Matthew Hewett
Department of Linguistics
University of Pennsylvania
“Singular they and the syntax of townhouses”
(Joint work with Karlos Arregi)
Existing analyses of singular they (e.g. Bjorkman 2017, Conrod 2019, Konnelly & Cowper 2020) don’t provide an account of the fact that it obligatorily triggers plural verbal agreement, despite having singular reference (e.g. Kelly(i) thinks they(i) {deserve/*deserves} first place). These accounts claim that the plurality of singular they is just a matter of exponence, due to underspecification. The agreement facts, however, point to singular they being morphosyntactically plural. We propose that singular they belongs to a class of pronouns we term townhouse pronouns (or simply townhouses), including editorial we and nurse we, among others, which display the same type of verbal agreement mismatch. Under our analysis, what’s special about singular they and other townhouses has to do with pronouns and their structure, not with gender per se. More specifically, we provide a unified analysis of townhouses and ordinary pronouns: Like ordinary pronouns (Postal 1966, Elbourne 2001), townhouses are D heads with a null complement, but unlike them, their complement is a DP. In the specific case of singular they, the nominal has an outer plural shell DP headed by overt they, and a covert inner singular core DP headed by pron[-g], an otherwise ineffable non-masculine, non-feminine, animate pronoun.
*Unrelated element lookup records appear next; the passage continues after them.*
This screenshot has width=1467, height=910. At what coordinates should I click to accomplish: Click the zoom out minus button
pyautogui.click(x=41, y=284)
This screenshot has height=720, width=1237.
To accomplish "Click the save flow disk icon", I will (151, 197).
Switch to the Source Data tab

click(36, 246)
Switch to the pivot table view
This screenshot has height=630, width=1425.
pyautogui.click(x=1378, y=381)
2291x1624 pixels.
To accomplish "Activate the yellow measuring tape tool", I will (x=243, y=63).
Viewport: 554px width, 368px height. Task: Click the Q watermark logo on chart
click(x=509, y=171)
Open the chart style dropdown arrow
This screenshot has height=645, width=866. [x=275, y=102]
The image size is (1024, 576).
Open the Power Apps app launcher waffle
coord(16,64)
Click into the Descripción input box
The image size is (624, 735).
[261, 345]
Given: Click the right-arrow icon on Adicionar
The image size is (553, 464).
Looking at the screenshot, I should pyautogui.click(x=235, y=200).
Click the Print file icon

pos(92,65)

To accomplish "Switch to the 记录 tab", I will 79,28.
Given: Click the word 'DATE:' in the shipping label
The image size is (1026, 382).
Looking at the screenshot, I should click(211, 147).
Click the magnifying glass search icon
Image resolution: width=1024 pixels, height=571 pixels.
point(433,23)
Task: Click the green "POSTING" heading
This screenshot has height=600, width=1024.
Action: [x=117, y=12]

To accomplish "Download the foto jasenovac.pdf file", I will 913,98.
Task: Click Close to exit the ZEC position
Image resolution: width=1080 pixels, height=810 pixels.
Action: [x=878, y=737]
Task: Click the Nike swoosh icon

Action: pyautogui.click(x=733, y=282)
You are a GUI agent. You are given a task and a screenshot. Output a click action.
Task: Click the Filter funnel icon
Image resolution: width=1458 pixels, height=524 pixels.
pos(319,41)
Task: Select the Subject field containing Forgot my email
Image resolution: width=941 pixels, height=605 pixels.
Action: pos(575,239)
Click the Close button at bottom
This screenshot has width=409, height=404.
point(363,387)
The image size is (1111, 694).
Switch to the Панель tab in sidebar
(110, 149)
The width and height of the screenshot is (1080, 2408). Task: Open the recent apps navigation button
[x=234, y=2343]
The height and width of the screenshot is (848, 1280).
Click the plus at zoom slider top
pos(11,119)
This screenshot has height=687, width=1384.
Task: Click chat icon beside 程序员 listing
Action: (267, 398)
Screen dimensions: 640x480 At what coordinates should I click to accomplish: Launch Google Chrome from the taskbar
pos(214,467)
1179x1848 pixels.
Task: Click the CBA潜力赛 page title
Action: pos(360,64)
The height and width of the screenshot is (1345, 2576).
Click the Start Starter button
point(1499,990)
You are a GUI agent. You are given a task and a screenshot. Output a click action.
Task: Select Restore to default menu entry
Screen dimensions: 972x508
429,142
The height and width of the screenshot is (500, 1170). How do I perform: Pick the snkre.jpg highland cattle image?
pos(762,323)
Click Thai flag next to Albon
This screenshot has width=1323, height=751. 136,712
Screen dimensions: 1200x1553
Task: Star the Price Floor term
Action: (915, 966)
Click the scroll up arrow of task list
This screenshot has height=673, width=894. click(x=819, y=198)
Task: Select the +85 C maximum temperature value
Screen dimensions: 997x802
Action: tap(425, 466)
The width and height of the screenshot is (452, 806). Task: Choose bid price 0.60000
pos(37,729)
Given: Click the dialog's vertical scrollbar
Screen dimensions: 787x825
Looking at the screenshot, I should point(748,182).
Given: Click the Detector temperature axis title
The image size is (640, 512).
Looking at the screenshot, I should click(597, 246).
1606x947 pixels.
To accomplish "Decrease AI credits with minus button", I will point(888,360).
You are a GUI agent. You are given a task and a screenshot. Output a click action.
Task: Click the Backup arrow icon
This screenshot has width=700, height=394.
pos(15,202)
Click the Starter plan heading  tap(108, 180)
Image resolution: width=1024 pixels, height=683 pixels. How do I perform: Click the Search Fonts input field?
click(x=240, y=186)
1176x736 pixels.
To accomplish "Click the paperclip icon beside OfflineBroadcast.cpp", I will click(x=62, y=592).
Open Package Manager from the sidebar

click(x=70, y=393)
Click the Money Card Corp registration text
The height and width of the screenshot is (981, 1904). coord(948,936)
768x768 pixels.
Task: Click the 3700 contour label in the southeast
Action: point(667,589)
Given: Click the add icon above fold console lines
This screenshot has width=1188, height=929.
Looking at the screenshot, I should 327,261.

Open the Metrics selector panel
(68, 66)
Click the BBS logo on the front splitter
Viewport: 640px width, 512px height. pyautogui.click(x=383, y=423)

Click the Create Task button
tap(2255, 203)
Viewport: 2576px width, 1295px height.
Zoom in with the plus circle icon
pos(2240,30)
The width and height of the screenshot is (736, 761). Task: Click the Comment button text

We provide evidence for all core aspects of the proposal. Finally, we account for restrictions on possible townhouses that may shed light on the inventory and representation of phi-features, based on the hypothesis that the phi-features of the core DP must be a subset of the phi-features of the shell DP. If correct, the analysis provides evidence for a mixed theory of phi-features in which some are privative (e.g. [pl] vs. [ ] for plural vs. singular) and others are binary (e.g. [+/-participant] for 1st/2nd vs. 3rd person).